Edited by Pierre Yeh, Engineer at Technical Support Team, Moldex3D
Felli engineers were tasked with producing mass quantities of a food storage container. The development objectives were to achieve shorter cycle times and higher success rates and to reduce the need for post processing. The part was gating with a valve gate hot runner system to reduce materials and avoid surface defects. However, the corner effect was induced by the valve gate hot runner system and resulted in unbalanced flow and caused weld lines, air traps, and halo marks. Felli engineers used Moldex3D to perform a series of analyses to determine the root cause of the corner effect and validate the proposed solution and were finally able to achieve consistently high-quality production.
- Unbalanced flow
- Air traps and weld lines
- Halo marks
Utilized Moldex3D’s Flow and Hexa-based meshing technology to find the solutions to the flow imbalance
- Eliminated surface defects
- Improved success rates by 99%
- Consistent production
This product is a transparent storage tank made of AS, with size 140mm * 140mm * 210mm (Fig. 1). The mold is designed as a two-cavity mold, which is filled from the bottom of the tank using a valve gate hot runner. The process was planned for mass-production and requires 24 hours of continuous production. Therefore, how to achieve stable and continuous production was the most important issue. Although a valve gate hot runner system and excellent cooling channel design had been used to improve the surface defects and successfully reduce molding cycles, there were still welding lines, air traps and heat flow marks caused by flow imbalance.

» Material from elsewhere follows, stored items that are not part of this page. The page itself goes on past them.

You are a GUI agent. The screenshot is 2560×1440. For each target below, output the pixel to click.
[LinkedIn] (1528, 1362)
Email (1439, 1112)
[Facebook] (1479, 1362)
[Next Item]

Fig.1 The Product: transparent storage tank
According to the Moldex3D simulation, there was indeed a phenomenon of flow imbalance (Fig. 2). Further observing the temperature result profile, it can be found that the hot melt glue spreads to the outside due to the corner effect caused by the hot melt bypassing the valve pin, and continues to the final product (Fig. 3).
Fig. 2 The flow imbalance indicated by the melt front contours in Moldxe3D simulation (left) is consistent with the experimental results (right).
Fig. 3 Observing the temperature profile, it is found that the temperature distribution occurs after the melt passes through the valve pin (left) and continues to the product (right).
According to the simulation results and experimental verification, it is clearly shown that the valve pin is the key to affect the flow balance. Therefore, Felli tried to quickly verify the results by modifying the valve pin length and removing the valve pin through CAE simulation, they found that the flow balance was significantly improved after the valve pin was removed (Fig. 4). The actual verification also matches the simulation results (Fig. 5).
Fig. 4 Simulation results with the valve pin removed.
Fig. 5 The experimental verification
Lastly, Felli optimized the runner design with the melt flipper technology to reduce the temperature difference after the melt passes through the valve gate (Fig. 6), and further improved the flow balance (Fig. 7).
Fig. 6 Through the melt flipper technology, the temperature difference after passing the valve pin is reduced (left), and the flow balance is improved (right).
Fig. 7 The flow imbalance has been obviously improved in the optimized design (right)
Through the analysis of Moldex3D and several low-cost actual verifications, Felli found the real cause of this problem and was provided with a clear direction to make corresponding improvements to the valve pin. After re-validating through Moldex3D, it has improved the problem, reduced the defect rate from 100% to 0%, and reduced the defect rate of the actual production to 0.05%, avoiding the implementation of inefficient countermeasures and generating unnecessary huge costs.
Moldex3D’s Flow and Hexa-based meshing technology enabled Felli engineers to identify flow imbalances and capture accurate, high-resolution temperature distribution in the part. In addition, Felli engineers used Moldex3D to investigate the effect of valve pins on flow balance. The simulation results matched well with the experimental results and demonstrated that the valve pin is the key to improving filling imbalances. With Moldex3D, Felli successfully identified the root cause of the corner effect and optimized the runner design to reduce temperature difference as the melt flow past the valve pin, improving the flow imbalance induced by the corner effect.